WEDNESDAY, June 18 (HealthDay News) -- In tested populations with an HIV prevalence of at least 0.1 percent, it is cost-effective to screen those in the 55 to 75 age group as long as streamlined counseling is offered and screened patients have an at-risk partner, researchers report in the June 17 issue of the Annals of Internal Medicine.

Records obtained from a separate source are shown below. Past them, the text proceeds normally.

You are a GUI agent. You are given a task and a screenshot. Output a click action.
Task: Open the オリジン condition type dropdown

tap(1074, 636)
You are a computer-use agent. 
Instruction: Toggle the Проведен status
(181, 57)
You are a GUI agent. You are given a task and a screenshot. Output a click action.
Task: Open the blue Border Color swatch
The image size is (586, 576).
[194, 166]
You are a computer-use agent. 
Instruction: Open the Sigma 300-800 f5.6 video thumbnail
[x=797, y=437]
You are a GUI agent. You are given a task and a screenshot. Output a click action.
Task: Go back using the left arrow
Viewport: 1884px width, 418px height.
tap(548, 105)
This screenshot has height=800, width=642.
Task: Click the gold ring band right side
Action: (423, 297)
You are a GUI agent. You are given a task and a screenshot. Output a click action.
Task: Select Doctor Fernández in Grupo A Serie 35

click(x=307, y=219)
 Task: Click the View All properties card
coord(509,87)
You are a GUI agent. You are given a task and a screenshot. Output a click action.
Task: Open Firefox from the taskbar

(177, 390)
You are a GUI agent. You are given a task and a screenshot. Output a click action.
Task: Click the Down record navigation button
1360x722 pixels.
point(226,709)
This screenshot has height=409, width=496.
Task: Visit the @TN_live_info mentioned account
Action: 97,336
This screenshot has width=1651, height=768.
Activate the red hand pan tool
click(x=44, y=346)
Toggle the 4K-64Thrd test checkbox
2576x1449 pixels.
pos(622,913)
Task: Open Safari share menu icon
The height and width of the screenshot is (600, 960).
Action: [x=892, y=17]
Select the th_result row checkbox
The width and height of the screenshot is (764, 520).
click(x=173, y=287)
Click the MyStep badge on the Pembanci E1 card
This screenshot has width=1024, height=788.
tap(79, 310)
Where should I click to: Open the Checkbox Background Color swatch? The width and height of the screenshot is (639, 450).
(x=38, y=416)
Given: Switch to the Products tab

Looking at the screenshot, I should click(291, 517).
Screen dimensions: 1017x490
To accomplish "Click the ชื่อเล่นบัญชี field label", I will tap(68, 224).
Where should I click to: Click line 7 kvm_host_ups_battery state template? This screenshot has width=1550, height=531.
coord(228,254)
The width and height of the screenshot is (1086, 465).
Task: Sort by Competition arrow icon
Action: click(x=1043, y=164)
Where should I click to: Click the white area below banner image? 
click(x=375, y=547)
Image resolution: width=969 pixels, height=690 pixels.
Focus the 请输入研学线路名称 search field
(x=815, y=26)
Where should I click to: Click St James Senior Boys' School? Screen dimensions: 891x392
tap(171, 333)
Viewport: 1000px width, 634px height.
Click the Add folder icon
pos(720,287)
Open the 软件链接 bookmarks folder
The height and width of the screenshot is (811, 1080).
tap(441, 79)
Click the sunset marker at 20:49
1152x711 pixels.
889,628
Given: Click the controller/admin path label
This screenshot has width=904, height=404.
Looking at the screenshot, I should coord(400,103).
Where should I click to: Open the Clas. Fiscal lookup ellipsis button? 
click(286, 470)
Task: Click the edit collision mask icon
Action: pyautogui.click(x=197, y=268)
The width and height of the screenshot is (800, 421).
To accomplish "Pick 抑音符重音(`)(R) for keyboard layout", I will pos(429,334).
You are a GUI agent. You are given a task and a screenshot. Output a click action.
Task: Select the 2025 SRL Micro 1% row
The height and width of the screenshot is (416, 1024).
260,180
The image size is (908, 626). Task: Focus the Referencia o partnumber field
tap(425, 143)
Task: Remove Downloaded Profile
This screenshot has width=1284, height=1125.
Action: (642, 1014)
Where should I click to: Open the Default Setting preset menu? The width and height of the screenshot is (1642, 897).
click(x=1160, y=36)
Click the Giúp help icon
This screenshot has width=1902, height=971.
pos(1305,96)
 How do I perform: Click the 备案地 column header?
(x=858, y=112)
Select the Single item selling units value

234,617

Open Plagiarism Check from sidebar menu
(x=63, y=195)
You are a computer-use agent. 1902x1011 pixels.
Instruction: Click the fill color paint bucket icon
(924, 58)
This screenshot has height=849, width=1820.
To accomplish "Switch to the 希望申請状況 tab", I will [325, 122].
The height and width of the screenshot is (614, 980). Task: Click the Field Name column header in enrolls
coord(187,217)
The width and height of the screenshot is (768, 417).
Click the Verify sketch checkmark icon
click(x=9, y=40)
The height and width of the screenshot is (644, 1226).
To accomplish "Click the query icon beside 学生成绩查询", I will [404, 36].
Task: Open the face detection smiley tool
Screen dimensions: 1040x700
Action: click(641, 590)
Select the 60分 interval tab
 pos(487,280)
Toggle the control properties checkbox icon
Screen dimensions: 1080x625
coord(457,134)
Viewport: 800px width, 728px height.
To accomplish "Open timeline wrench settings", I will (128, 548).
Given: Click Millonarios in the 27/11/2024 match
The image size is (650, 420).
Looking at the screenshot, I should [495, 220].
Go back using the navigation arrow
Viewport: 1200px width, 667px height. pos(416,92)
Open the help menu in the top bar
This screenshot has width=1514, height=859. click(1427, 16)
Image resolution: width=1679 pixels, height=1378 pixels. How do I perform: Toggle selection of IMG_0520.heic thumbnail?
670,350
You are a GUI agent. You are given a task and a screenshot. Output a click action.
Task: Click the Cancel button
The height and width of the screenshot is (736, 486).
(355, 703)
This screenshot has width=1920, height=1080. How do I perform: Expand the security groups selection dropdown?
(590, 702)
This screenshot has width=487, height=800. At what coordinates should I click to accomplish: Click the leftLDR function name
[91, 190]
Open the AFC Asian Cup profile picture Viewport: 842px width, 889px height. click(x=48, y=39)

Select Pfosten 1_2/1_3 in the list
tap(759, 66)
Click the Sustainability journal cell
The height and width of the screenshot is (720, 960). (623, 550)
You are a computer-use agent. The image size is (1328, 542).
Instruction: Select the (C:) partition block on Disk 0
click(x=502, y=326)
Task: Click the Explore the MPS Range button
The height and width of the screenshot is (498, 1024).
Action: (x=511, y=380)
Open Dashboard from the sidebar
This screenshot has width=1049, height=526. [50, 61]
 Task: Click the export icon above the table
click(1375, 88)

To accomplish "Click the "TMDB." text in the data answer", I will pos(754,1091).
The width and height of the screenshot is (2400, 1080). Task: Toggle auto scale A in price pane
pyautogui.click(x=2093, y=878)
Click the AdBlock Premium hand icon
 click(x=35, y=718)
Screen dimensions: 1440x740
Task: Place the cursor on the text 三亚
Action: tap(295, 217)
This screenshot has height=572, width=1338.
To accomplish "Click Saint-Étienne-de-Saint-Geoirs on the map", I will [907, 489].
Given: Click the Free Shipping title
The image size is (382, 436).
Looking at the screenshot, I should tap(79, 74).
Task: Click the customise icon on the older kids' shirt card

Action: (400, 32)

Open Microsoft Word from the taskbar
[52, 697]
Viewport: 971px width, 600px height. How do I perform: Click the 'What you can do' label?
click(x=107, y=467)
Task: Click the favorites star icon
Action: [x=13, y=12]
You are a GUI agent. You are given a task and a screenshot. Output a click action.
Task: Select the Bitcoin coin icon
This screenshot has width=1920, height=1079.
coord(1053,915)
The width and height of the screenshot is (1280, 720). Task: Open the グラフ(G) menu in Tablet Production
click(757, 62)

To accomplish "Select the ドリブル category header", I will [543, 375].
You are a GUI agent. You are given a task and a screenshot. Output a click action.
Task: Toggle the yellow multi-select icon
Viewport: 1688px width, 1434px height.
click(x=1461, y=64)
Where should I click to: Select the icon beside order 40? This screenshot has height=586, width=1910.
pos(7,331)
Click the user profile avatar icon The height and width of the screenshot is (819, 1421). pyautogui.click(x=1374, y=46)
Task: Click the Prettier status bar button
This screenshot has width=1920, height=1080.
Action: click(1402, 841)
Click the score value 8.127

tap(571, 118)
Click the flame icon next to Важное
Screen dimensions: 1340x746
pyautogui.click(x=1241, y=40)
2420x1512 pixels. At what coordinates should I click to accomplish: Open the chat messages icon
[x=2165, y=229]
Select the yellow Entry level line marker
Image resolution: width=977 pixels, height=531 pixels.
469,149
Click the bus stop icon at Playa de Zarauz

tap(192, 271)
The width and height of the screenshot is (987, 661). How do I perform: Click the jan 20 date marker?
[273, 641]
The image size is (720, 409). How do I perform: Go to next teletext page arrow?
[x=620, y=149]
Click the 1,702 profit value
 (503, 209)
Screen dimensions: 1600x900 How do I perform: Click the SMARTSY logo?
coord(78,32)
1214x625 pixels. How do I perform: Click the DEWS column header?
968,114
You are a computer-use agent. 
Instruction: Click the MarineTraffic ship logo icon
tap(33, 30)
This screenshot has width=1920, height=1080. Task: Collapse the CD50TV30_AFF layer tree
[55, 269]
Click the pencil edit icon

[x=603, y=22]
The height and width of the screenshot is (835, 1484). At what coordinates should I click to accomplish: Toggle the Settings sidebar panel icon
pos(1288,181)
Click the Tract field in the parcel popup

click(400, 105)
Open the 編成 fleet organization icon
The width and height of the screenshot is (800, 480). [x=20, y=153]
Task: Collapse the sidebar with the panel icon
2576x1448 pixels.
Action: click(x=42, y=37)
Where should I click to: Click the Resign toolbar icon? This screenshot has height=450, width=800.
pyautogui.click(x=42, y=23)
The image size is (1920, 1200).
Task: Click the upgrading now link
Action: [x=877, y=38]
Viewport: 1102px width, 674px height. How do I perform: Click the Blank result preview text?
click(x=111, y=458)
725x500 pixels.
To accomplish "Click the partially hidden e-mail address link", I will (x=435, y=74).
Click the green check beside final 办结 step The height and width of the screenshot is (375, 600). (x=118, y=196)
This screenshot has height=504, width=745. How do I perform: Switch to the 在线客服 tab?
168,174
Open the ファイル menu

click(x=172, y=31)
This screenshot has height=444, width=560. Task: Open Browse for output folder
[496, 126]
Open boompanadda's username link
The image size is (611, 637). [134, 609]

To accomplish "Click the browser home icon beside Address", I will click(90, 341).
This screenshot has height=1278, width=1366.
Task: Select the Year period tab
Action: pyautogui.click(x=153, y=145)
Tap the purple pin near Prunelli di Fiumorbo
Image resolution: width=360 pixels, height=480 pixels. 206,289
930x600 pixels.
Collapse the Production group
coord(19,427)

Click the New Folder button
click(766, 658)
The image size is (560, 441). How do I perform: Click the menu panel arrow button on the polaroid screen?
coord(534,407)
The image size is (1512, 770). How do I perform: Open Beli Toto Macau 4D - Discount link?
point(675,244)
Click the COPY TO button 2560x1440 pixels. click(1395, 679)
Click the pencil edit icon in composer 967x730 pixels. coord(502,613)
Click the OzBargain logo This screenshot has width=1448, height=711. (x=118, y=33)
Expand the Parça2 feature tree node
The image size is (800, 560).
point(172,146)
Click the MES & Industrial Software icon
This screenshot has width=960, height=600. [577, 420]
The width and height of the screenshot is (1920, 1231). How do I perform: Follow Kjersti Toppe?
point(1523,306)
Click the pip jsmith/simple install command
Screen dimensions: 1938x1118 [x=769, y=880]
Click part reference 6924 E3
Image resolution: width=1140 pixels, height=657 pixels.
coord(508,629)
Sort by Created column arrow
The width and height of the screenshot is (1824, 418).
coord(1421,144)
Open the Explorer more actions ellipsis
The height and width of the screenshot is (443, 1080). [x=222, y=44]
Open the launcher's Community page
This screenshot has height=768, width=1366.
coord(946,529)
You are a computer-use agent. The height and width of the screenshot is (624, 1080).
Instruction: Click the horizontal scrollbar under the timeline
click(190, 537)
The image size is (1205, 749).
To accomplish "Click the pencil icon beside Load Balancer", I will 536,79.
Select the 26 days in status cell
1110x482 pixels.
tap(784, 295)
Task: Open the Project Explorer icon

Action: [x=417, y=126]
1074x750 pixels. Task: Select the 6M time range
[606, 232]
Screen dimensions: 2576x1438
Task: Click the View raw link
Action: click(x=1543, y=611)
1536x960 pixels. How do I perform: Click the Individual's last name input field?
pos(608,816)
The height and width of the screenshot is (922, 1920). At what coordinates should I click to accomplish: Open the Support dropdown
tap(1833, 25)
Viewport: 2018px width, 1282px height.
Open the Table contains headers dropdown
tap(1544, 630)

Gillian D. Sanders, Ph.D., of Duke University in Durham, N.C., and colleagues conducted a study to determine the impact of HIV screening for 55- to 75-year-olds versus the current practice by measuring incremental cost-effectiveness, life-years and quality-adjusted life-years (QALYs).
Using a 65-year-old patient as a base case, the investigators found that screening in a population with less than 0.5 percent HIV prevalence using traditional counseling costs $55,440 per QALY for a patient who is not sexually active, but that the cost dropped to $30,020 per QALY among sexually active patients. Using less costly, streamlined counseling, the cost of screening when HIV prevalence was 0.1 percent was less than $60,000 per QALY for patients under the age of 75 with a partner at risk.
"Our analyses suggest that screening decisions in patients older than age 64 years should consider whether partners are at risk, cost, and whether the patient has life-threatening comorbid conditions. Advanced age alone should not preclude screening for HIV," the authors write.